- [Data in this exercise]:
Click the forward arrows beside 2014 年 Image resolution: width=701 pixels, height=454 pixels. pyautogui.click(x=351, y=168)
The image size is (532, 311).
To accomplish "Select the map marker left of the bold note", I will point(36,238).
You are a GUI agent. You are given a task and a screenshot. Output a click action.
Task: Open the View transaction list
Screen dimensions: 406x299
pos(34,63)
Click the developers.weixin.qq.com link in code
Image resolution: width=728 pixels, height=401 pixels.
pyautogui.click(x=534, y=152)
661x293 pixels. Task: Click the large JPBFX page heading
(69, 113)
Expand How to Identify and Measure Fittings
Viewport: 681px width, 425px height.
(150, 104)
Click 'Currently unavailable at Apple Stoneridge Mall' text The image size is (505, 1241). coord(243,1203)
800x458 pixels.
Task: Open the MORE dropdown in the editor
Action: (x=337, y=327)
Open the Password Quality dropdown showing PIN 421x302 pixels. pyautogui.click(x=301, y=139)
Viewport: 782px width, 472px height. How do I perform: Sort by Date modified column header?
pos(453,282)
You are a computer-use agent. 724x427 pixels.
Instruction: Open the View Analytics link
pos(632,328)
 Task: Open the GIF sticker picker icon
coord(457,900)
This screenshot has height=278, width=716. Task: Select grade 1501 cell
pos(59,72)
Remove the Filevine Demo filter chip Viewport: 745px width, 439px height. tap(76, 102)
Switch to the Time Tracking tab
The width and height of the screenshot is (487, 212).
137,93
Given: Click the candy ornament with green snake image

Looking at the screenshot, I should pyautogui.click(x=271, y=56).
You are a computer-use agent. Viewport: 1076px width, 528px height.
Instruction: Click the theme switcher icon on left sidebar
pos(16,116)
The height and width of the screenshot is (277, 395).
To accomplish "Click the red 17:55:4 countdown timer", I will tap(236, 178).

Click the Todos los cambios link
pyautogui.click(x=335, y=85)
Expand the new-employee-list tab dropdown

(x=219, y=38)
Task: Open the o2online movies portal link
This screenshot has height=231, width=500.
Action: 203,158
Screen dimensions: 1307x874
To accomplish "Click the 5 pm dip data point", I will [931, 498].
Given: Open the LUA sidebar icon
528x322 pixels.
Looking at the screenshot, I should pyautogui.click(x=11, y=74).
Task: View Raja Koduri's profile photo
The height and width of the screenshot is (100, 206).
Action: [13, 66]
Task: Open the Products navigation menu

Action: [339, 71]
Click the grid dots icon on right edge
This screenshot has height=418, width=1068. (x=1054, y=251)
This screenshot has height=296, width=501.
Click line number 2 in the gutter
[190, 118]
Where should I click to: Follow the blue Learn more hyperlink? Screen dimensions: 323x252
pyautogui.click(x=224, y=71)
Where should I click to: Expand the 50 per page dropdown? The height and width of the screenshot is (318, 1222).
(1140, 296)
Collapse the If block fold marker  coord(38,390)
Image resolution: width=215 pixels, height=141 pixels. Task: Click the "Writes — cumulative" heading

- [Problem statement]: Out of the records, collect only those lines that contain the string "agent".

- [Exercise answer]:
You are a GUI agent. You are given a task and a screenshot. Output a click action.
You are a computer-use agent. 724x427 pixels.
You are a computer-use agent. Viewport: 1076px width, 528px height.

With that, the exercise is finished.